Recorded information →
--------------------------------

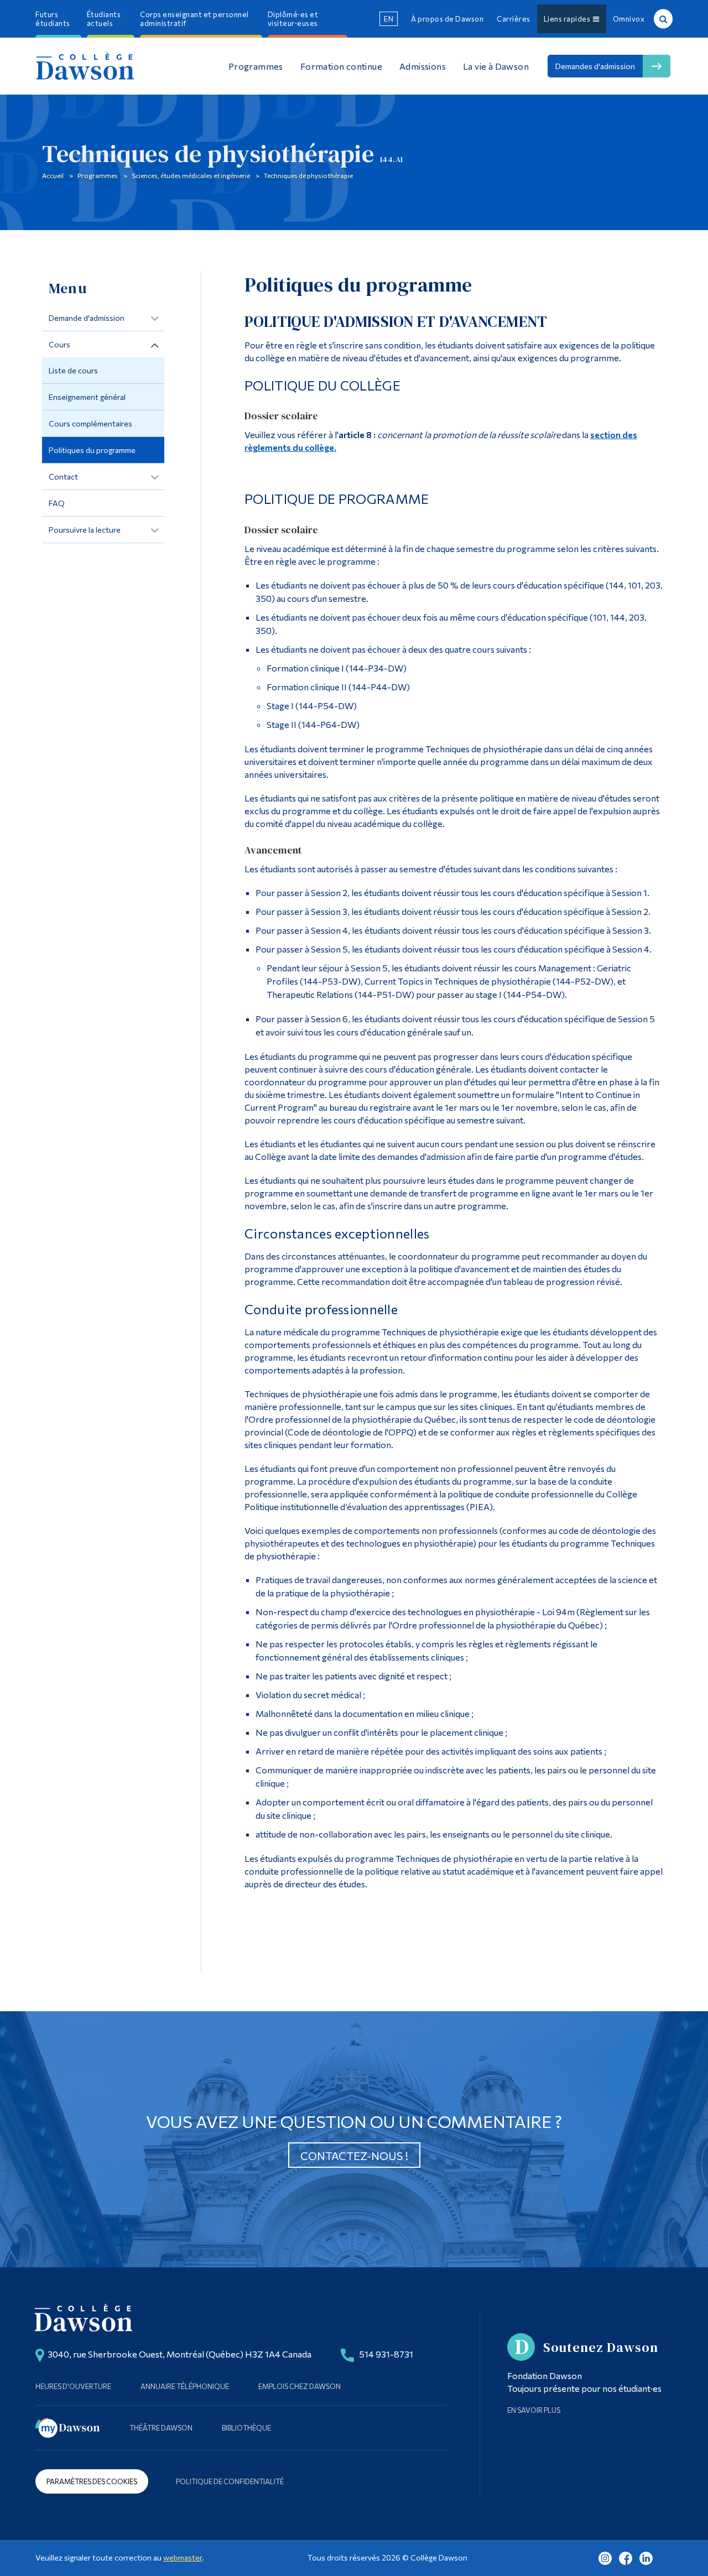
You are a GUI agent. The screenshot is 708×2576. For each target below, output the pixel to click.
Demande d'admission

--------------------------------

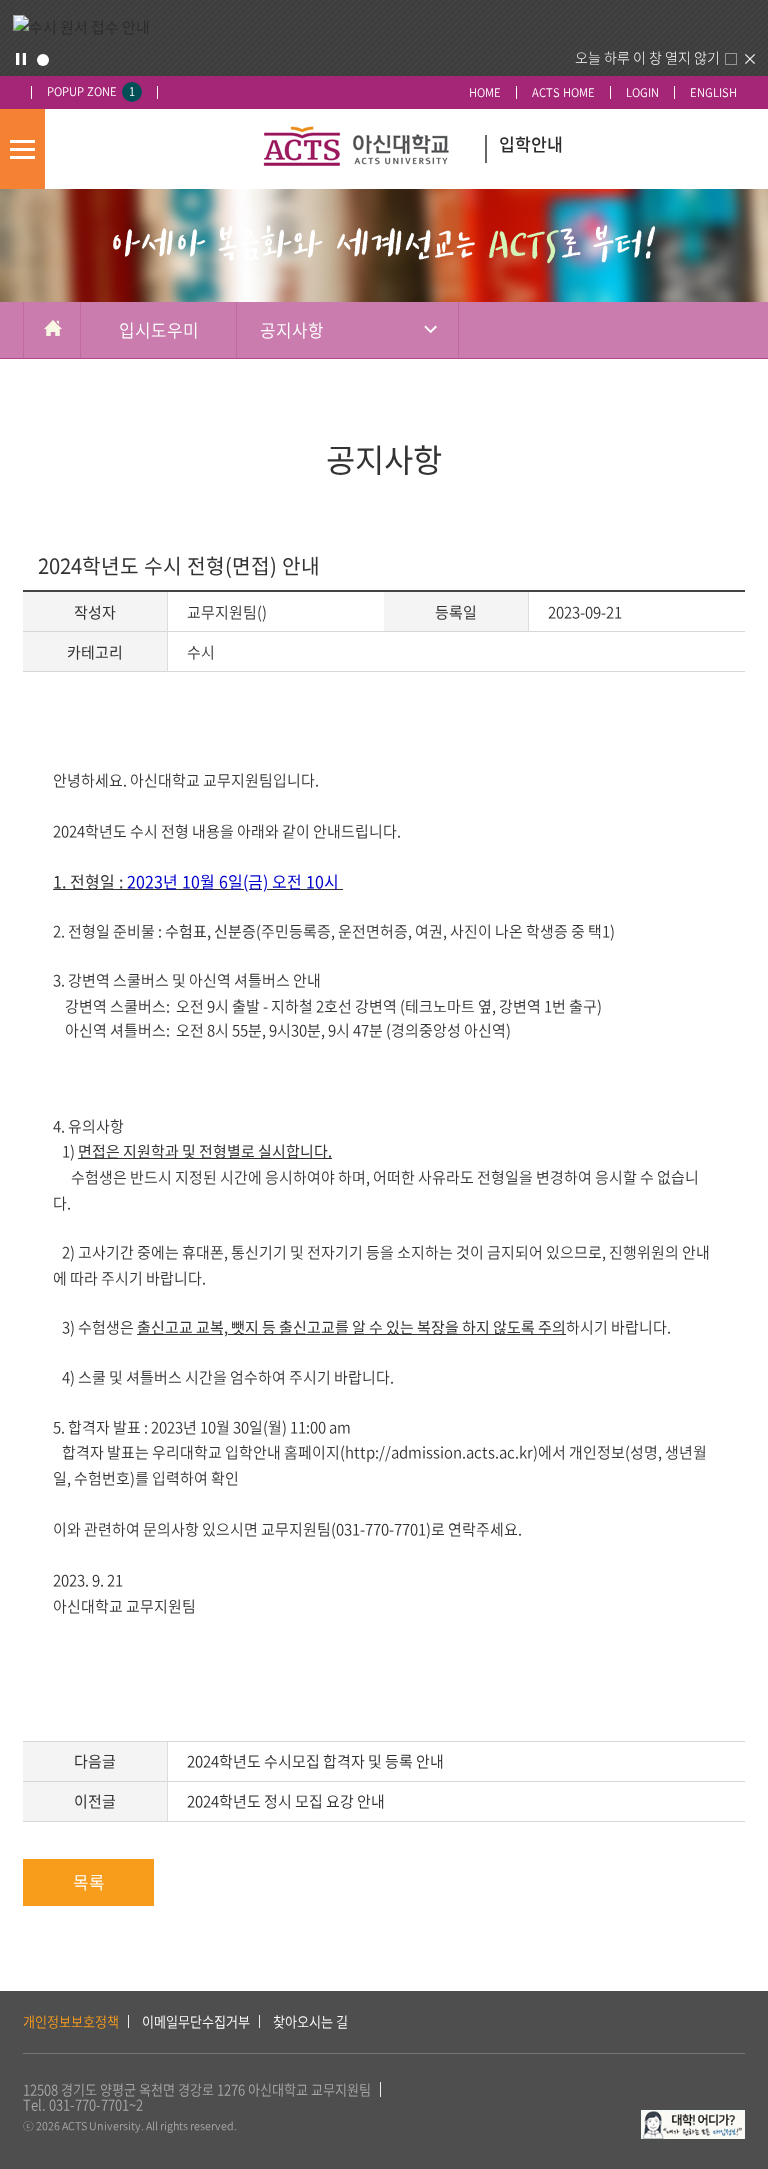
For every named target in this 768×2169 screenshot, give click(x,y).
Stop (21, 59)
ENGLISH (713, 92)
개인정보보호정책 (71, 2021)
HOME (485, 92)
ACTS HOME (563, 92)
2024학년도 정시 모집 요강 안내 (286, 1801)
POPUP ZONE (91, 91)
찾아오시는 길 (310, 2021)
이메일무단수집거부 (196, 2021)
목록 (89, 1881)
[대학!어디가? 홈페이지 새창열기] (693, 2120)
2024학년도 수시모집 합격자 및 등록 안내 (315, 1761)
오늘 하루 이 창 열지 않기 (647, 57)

--------------------------------

What to do →
Set down precisely the lines above between the line holding "2024학년도 정시 모집 요강 안내 (286, 1801)" and the line holding "오늘 하루 이 창 열지 않기 (647, 57)", inclusive, and nothing beyond them.

Expected output →
2024학년도 정시 모집 요강 안내 (286, 1801)
POPUP ZONE (91, 91)
찾아오시는 길 (310, 2021)
이메일무단수집거부 (196, 2021)
목록 (89, 1881)
[대학!어디가? 홈페이지 새창열기] (693, 2120)
2024학년도 수시모집 합격자 및 등록 안내 (315, 1761)
오늘 하루 이 창 열지 않기 (647, 57)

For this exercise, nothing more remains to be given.